To do:
Nothing but the images is to be left out of your exact copy of the entries.

*** Opening Extracted entries ***

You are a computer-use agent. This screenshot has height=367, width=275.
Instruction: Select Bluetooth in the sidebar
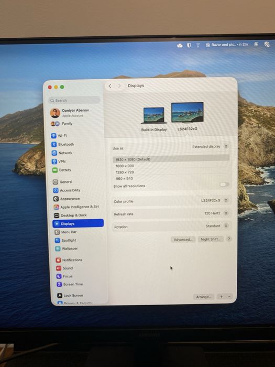point(63,144)
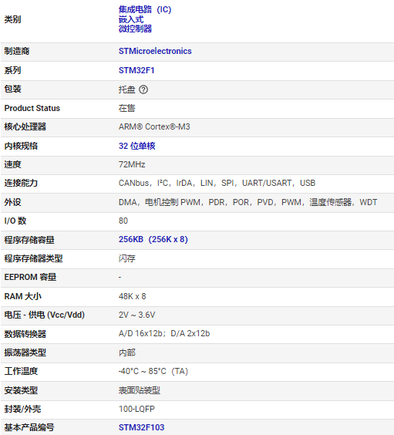Image resolution: width=394 pixels, height=435 pixels.
Task: Click the packaging help question-mark icon
Action: coord(143,89)
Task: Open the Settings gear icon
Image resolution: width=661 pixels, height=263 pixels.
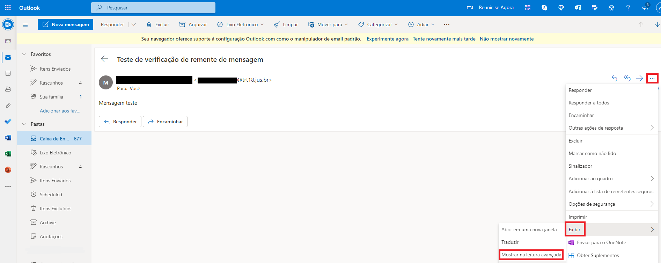Action: [611, 8]
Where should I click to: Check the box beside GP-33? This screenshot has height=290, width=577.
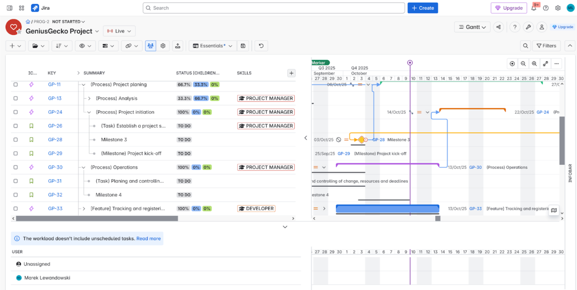(16, 209)
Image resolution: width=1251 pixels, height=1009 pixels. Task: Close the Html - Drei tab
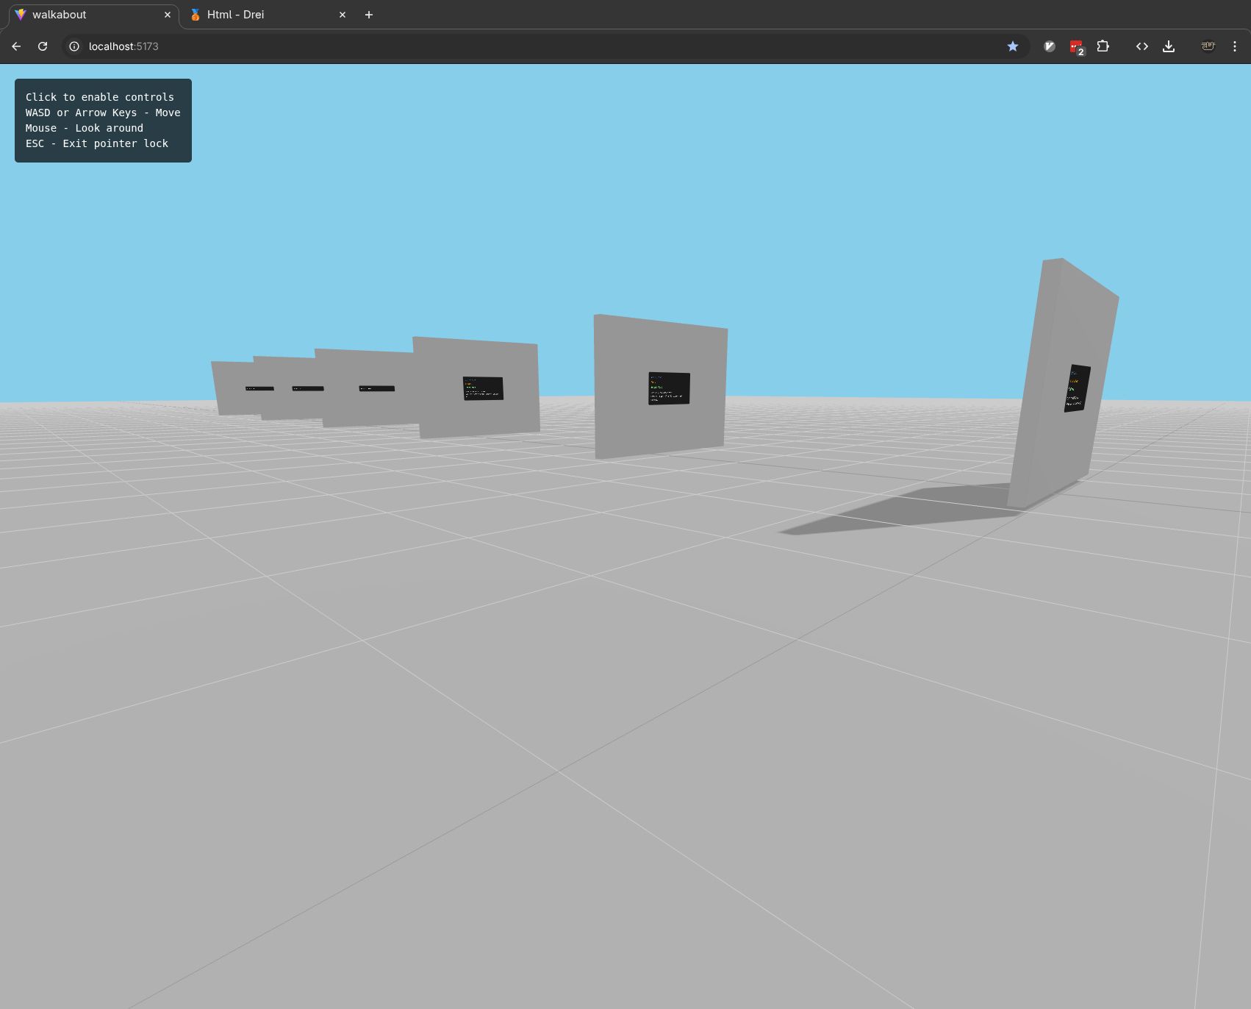coord(343,15)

*** Closing Extracted entries ***

Result for this exercise:
You are a computer-use agent. This screenshot has height=367, width=275.
Instruction: Select Bluetooth in the sidebar
point(63,144)
Image resolution: width=394 pixels, height=435 pixels.
Task: Click the packaging help question-mark icon
Action: coord(143,89)
Task: Open the Settings gear icon
Image resolution: width=661 pixels, height=263 pixels.
Action: [611, 8]
Where should I click to: Check the box beside GP-33? This screenshot has height=290, width=577.
(16, 209)
Image resolution: width=1251 pixels, height=1009 pixels. Task: Close the Html - Drei tab
coord(343,15)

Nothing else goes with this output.